Lytix Biopharma reports positive interim data from NeoLIPA study

Lytix Biopharma AS reported promising interim results from its ongoing Phase 2 NeoLIPA study for operable melanoma patients, showing a 44% pathological complete response (pCR) rate among the first nine evaluable patients out of thirteen enrolled. The combination treatment of ruxotemitide (formerly LTX-315) and pembrolizumab also demonstrated an 88% pathological response and a 55% major pathological response (MPR), with no patient relapses observed to date. The study, conducted at Oslo University Hospital – Radiumhospitalet, highlights ruxotemitide's dual mechanism of action in directly killing cancer cells and activating a systemic immune response.

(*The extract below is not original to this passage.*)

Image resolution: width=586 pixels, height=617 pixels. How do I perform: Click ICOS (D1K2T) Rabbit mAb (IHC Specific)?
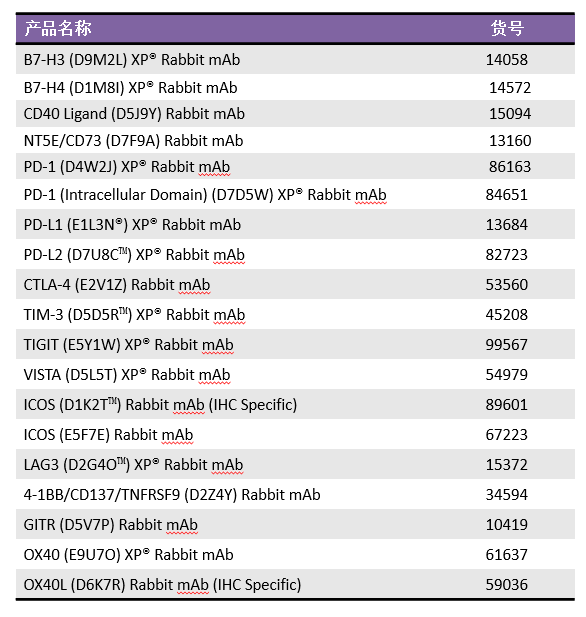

These positive findings reinforce Lytix's confidence in ruxotemitide as a potential new treatment principle in immunotherapy, particularly for neoadjuvant settings. The company plans to accelerate its development strategy for neoadjuvant melanoma, combining ruxotemitide with a checkpoint inhibitor to streamline the path towards regulatory approval.

The NeoLIPA study (NCT 06651151) evaluates intratumoral ruxotemitide with pembrolizumab for Stage III–IV melanoma patients prior to surgical tumor removal. Key endpoints include safety profile, pathological response post-surgery (including pCR), and analysis of immunological responses.